To explore these regions in depth, we extracted Rev NES and Env LLP-2 sequences from curated amino acid alignments of HIV-1/SIVcpz, HIV-2/SIVsmm, and other SIVs in the Los Alamos Database (2018; hiv.lanl.org) and compared sequence logos for each virus (Crooks et al., 2004; Foley, 2013; Figure 8). The sequence alignment and number of sequences used for each sequence logo is provided in Supplementary files 1 and 2. The hydrophobic Crm1-binding residues of the NES are highly conserved across different HIV-1, HIV-2, and SIVs (Figure 8) but the NESs can be broadly grouped into two categories: one contains the hydrophobic/proline arrangement observed in HIV-1 and the other contains HIV-2-like characteristics that preserve the spaced hydrophobic contacts but lack consecutive prolines and instead are glutamine-rich. LLP-2 is more varied and viruses fall into three groupings: (1) HIV-1 M, N, and SIVcpzPtt conserve the charge cluster dissected in our assays; (2) HIV-1 O, HIV-1 P, SIVgor, and SIVcpzPts have minimal charge; and (3) SIVmac, HIV-2, SIVsmm, and SIVrcm conserve R772 and occasionally D773. The high conservation of hydrophobic Crm1 contacts appears to dominate selection for the NES while maintaining sufficient sequence flexibility for LLP-2 to retain its structure. Indeed, the size of the Env cytoplasmic tail varies among different retroviruses (Tedbury and Freed, 2015), and the loss of the tail is commonly observed when SIV is propagated in human cells, suggesting that both host and viral determinants influence the function and variability of this region (Kodama et al., 1989; Shimizu et al., 1992; Shacklett et al., 2000).

Discussion

We previously found that overlapped genes (rev and tat) can segregate functionally important residues by having a disordered segment of one protein overlapped with an ordered segment of the other (Fernandes et al., 2016). The present study shows that residues can functionally segregate even when both overlapping segments are structured. We probed residues in the Env gp41 LLP-2 that overlap with the Rev NES and compared the limits to which this domain can tolerate mutation to the already well-established mutational limits of Rev (Jayaraman et al., 2019). Interestingly, we observed that critical residues in both proteins are located on one face of a helix such that they are spaced periodically in alternative reading frames (Figure 7). This arrangement is a consequence of the genetic code where the wobble bases of functionally critical codons in one reading frame can be chosen to accommodate critical residues in the alternative frame, while the first two codon bases overlap with more mutation-tolerant residues located on a non-binding surface of the overlapped protein (Figure 7). Specifically, the important hydrophobic residues of the Rev NES are oriented on one surface toward the Crm1-binding groove, with consecutive prolines altering the helical register compared to other Crm1 cargoes (Booth et al., 2014; Jayaraman et al., 2019). The non-binding face of the NES helix is highly mutable and capable of sampling nearly every amino acid with roughly equal fitness. These highly mutable residues correspond to nucleotides that encode critical charged residues on the functional surface of gp41 LLP-2 in the alternative frame. Correspondingly, residues on the non-charged face of the LLP-2 helix minimally constrain codon usage of important Rev NES contact residues.

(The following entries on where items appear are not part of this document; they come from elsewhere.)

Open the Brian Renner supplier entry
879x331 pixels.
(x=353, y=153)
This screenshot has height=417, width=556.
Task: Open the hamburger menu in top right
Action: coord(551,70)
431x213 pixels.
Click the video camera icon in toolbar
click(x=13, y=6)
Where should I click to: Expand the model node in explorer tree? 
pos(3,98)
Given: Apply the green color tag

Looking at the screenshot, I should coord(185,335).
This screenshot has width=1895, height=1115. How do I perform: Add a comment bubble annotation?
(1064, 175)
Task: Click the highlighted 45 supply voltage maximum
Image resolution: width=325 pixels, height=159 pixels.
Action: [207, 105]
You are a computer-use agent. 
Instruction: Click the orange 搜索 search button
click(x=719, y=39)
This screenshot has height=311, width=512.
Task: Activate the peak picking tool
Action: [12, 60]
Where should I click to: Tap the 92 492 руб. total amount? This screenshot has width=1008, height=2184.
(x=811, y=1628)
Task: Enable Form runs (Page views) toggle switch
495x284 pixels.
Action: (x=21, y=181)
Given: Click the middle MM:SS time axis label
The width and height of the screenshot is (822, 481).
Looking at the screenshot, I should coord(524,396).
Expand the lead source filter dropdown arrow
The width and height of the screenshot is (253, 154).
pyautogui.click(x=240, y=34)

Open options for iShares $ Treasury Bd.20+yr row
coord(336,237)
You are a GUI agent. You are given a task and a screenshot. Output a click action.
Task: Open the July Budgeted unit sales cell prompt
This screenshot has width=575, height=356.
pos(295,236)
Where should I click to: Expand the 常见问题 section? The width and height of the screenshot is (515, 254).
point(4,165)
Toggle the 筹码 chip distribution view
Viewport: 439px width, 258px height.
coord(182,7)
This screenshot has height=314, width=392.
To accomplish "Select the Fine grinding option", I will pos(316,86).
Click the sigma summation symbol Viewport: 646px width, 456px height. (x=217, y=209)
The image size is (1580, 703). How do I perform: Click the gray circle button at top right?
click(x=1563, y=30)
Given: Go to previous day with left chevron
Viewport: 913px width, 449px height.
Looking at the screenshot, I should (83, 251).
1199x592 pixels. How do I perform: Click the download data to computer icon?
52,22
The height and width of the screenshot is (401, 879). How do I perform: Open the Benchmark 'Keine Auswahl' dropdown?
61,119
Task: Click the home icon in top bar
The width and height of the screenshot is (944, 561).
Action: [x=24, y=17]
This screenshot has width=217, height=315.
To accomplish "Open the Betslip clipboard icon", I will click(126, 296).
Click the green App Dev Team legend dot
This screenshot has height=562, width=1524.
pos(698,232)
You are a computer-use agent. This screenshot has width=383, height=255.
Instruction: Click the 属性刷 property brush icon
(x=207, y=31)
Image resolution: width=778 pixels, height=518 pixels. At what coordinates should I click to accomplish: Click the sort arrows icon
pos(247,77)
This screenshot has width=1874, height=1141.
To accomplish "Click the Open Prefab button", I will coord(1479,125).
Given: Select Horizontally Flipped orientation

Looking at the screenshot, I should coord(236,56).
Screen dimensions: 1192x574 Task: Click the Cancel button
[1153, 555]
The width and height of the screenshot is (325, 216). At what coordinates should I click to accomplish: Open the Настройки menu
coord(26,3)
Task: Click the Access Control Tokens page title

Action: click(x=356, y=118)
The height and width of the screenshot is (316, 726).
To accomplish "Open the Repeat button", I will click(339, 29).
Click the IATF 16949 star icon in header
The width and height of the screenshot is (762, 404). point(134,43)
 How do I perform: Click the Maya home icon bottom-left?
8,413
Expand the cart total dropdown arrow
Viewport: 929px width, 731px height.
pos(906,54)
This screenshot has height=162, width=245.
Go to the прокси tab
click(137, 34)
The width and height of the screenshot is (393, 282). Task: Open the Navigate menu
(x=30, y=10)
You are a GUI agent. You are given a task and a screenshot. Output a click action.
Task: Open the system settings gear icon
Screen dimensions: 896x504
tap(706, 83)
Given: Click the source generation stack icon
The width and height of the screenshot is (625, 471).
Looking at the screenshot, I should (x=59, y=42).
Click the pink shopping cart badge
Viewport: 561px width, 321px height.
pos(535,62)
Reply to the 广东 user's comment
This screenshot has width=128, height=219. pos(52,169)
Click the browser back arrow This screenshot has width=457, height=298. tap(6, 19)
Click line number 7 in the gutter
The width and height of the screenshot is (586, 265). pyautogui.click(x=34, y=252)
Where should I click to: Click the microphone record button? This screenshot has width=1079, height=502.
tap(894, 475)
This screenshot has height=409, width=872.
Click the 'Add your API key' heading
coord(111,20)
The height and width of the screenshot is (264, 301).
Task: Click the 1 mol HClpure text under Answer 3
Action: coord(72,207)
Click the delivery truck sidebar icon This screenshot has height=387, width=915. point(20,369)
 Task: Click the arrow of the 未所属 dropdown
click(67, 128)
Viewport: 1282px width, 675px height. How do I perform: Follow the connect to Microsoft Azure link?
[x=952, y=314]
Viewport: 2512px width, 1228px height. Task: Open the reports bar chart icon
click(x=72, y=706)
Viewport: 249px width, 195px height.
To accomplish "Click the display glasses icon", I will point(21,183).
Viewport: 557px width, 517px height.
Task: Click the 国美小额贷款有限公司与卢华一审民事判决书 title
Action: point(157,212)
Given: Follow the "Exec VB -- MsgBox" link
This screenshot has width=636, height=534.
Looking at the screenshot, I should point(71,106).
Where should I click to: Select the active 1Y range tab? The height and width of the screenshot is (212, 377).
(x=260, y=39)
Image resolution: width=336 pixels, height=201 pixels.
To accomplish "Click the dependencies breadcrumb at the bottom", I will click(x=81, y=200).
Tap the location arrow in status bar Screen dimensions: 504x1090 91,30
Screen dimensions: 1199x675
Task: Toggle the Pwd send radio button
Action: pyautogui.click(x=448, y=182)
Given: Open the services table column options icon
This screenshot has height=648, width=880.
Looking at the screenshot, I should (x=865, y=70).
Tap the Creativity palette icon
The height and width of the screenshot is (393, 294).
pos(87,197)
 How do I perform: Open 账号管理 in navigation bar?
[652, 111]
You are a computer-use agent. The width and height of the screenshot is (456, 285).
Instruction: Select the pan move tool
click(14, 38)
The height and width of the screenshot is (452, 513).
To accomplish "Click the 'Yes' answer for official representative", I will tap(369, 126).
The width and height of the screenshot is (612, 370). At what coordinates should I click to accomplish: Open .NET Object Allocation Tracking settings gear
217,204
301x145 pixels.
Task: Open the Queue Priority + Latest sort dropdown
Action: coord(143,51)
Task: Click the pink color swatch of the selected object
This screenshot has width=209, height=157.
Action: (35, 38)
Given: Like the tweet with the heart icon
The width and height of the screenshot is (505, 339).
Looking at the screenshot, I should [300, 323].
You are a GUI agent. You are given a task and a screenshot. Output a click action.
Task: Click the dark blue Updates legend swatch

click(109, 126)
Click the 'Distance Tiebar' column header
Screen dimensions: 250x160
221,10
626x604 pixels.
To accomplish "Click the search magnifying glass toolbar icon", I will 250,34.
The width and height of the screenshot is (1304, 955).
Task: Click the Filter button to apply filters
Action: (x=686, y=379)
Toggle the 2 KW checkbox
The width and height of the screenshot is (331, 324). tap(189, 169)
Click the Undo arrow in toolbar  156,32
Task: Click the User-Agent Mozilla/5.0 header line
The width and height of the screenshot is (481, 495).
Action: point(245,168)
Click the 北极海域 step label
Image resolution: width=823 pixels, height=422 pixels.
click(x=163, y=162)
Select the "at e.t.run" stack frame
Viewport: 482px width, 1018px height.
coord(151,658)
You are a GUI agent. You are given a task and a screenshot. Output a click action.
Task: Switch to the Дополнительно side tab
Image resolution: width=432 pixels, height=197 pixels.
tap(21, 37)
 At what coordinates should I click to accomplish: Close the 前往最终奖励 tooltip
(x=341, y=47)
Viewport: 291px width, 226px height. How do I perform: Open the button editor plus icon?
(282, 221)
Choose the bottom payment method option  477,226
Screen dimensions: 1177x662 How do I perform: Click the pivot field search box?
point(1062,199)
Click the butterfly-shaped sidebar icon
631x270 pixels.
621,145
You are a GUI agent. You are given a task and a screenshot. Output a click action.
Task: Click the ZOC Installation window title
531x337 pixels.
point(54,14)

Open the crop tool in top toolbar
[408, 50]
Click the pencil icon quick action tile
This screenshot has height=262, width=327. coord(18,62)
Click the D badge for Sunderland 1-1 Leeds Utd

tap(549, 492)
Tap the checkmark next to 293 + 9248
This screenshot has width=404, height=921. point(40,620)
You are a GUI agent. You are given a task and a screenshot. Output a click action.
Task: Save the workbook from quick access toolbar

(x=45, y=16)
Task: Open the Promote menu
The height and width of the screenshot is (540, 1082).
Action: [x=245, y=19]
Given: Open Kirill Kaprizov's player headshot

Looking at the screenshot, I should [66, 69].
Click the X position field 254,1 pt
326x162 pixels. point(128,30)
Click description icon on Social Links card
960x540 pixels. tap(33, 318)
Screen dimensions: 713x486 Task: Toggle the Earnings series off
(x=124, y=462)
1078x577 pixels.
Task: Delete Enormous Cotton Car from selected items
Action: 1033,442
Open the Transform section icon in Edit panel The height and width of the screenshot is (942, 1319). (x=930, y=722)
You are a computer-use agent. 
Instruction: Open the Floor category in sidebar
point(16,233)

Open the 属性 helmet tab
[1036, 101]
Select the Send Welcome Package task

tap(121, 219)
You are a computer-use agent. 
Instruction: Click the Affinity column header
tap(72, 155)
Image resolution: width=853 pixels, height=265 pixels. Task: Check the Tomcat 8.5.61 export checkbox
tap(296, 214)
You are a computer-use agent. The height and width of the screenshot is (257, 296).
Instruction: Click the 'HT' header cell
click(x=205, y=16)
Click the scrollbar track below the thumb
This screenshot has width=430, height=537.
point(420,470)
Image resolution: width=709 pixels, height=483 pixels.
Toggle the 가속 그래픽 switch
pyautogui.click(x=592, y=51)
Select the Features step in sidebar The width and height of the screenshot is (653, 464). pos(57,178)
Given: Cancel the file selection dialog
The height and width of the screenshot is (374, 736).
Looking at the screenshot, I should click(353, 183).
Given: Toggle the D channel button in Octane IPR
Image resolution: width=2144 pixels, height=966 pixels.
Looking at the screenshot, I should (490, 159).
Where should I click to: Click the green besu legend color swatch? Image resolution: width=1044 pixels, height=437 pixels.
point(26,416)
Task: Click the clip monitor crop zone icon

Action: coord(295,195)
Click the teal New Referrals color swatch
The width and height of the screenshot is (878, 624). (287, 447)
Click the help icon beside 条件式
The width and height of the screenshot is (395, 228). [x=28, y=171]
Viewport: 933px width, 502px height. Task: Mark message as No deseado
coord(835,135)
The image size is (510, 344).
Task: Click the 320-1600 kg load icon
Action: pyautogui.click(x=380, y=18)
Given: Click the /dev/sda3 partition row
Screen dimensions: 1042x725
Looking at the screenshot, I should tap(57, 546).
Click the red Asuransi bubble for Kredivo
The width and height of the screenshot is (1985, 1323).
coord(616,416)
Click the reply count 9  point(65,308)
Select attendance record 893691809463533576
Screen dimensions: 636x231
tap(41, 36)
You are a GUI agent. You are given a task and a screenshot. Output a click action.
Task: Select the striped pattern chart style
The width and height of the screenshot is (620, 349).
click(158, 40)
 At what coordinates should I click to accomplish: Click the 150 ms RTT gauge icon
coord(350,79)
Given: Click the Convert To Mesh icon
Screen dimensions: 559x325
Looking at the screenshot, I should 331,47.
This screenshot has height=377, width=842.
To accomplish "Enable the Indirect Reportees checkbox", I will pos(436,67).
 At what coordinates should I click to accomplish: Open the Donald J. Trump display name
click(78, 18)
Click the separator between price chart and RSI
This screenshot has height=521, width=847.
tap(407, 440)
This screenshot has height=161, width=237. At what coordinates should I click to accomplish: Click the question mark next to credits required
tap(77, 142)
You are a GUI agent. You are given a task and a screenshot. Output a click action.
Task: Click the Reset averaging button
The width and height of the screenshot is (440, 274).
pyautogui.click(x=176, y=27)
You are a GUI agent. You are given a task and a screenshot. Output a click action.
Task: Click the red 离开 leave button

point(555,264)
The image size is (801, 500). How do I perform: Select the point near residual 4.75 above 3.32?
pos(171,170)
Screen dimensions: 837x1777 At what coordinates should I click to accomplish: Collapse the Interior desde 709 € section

The striking segregation of function we observe for Env LLP-2/Rev NES is made possible by the atypical proline-rich NES and partially redundant function of the LLP-2 positive charges. This manner of segregation in HIV-1 is not necessarily the case for similarly overlapped regions in other lentiviruses, which appear to have different functional requirements based on their sequence conservation (Figure 8). The findings are another indication of how efficiently HIV-1 makes use of its limited coding capacity.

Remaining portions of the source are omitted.